**Excerto apresentado**:
Acórdão nº 0407/13.3BEPNF de Supremo Tribunal Administrativo (Portugal), 19 de Maio de 2022

Magistrado ResponsávelSUZANA TAVARES DA SILVA
Data da Resolução19 de Maio de 2022
EmissorSupremo Tribunal Administrativo (Portugal)

Acordam na Secção do Contencioso Administrativo do Supremo Tribunal Administrativo: I – Relatório 1 – A……………….

, com os sinais dos autos, propôs no Tribunal Administrativo e Fiscal de Penafiel (TAF de Penafiel), em 18 de Julho de 2013, acção administrativa especial, contra o Município de Baião, na qual formulou o seguinte pedido: “[…] Nestes termos, e nos melhores de direito que V. Ex.ª doutamente suprirá, se requer mui respeitosamente se digne: A) Anular o acto administrativo praticado a 24 de Maio de 2013 pela Câmara Municipal de Baião, de ordem de retirada de marcos de delimitação da propriedade da Autora; B) Reconhecer à Autora o direito livremente delimitar a sua propriedade, mesmo tratando-se, o que não se concede, de uma zona non aedificandi segundo a CMBaião; C) Reconhecer o direito da Autora, de numa parte do seu terreno com 30 metros que confronta com um leito de terra batida e que se limita a dar acesso a uma propriedade privada, de construir um muro de vedação no limite da propriedade, uma vez que não se trata de uma zona non aedificandi e segundo a Câmara Municipal de Baião não existir interesse público; D) Reconhecer o direito da Autora de na parcela de terreno com 70 metros, que confronta com um caminho municipal, de construir um muro de vedação em pedra no limite da sua propriedade, uma vez que a Ré tem permitido a edificação de muros em betão por todo o concelho, estribada no artigo 60.º, n.º 2 da Lei 2110 de 19.08.1961 (princípio da igualdade de tratamento) e tal edificação não causar qualquer embaraço ao trânsito automóvel naquela artéria municipal; E) Condenar a Ré a indemnizar a Autora pelos gastos que a mesma suportou com a edificação do muro de vedação, bem como com os prejuízos e outros encargos que a Autora desembolsou com todo o processo administrativo que melhor se quantificarão em liquidação de sentença.

F) Condenar a Ré em custas judiciais e procuradoria condigna […]».

2 – Por sentença de 23 de Abril de 2018 foi a acção julgada parcialmente procedente, designadamente o pedido formulado pela A. sob a alínea C), tendo-lhe sido reconhecido o direito a construir um muro de vedação no limite da sua propriedade, na parte em que esta confronta com um caminho a Leste.

**Material fornecido**:
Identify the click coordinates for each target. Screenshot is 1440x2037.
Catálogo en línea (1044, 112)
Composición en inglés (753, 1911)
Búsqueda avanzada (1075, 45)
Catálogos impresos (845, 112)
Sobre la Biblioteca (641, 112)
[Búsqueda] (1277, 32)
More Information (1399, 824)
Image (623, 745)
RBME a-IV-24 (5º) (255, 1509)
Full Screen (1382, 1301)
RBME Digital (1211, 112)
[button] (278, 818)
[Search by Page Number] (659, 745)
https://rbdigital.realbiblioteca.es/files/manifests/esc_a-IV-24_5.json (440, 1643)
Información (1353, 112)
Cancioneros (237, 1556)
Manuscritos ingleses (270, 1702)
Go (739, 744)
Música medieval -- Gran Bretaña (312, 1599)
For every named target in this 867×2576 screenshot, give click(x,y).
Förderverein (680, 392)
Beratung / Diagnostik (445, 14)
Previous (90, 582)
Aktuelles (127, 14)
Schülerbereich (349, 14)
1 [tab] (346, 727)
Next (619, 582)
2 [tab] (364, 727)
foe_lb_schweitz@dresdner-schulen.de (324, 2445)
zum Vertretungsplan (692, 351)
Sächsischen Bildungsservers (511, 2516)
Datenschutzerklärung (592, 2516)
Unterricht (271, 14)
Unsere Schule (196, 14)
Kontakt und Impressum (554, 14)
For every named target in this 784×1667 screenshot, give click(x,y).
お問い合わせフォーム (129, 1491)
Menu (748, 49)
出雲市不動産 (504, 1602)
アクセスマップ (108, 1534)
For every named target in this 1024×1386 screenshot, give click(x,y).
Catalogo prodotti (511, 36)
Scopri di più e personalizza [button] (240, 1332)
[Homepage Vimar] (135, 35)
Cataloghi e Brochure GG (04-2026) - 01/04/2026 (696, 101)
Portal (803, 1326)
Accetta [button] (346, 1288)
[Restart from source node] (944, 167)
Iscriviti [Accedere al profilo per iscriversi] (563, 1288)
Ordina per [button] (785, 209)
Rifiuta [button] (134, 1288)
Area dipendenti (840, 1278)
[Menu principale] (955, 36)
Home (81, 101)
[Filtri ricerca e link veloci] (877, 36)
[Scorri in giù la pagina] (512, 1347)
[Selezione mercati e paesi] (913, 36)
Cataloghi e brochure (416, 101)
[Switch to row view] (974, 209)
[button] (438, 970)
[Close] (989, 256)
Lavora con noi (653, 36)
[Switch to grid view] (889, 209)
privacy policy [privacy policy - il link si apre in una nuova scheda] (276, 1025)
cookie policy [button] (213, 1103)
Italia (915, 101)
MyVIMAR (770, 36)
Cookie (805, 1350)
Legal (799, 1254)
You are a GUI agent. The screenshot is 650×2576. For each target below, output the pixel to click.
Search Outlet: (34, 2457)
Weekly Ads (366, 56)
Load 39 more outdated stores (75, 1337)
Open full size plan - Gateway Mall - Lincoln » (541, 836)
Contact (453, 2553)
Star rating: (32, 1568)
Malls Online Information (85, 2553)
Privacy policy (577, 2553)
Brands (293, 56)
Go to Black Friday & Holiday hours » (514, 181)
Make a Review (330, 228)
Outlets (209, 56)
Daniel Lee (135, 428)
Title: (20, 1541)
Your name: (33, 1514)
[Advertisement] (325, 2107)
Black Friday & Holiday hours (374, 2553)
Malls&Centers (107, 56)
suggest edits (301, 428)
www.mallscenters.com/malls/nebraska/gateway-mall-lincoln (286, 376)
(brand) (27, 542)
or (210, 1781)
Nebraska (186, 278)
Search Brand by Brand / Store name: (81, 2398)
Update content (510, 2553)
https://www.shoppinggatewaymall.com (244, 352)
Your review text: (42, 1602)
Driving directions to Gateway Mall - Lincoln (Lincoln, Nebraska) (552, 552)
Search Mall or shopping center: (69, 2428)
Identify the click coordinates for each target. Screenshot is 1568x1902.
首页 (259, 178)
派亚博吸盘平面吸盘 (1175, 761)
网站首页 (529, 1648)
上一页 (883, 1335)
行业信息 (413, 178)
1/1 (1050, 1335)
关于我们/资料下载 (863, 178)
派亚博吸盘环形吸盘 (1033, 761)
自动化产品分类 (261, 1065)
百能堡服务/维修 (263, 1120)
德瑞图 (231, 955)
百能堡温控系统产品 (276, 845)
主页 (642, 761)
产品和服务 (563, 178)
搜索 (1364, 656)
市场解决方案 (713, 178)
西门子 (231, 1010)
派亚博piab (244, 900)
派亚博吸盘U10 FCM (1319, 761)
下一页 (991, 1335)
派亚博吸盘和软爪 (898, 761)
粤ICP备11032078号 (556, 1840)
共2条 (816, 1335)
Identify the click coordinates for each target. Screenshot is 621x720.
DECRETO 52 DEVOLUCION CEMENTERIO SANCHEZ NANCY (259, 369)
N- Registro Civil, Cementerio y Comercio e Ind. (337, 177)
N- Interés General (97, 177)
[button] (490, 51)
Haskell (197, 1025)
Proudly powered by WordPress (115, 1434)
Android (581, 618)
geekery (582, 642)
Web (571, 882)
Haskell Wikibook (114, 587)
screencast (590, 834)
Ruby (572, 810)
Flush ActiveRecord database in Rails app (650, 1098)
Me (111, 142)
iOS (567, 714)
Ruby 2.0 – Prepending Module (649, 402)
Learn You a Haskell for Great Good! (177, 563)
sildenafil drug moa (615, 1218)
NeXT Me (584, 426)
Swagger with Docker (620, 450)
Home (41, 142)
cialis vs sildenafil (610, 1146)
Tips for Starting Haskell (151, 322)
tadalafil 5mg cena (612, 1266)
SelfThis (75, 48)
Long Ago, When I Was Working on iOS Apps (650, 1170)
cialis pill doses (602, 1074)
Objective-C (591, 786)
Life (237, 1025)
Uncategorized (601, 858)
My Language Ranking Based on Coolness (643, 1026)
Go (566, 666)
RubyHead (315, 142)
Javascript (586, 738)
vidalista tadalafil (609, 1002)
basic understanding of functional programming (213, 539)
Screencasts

**Instruções da tarefa**: Transcreva do acórdão, sem alterações, o trecho que começa em "Acórdão nº 0407/13.3BEPNF" e segue até "EmissorSupremo Tribunal Administrativo (Portugal)".

**Resposta**:
Acórdão nº 0407/13.3BEPNF de Supremo Tribunal Administrativo (Portugal), 19 de Maio de 2022

Magistrado ResponsávelSUZANA TAVARES DA SILVA
Data da Resolução19 de Maio de 2022
EmissorSupremo Tribunal Administrativo (Portugal)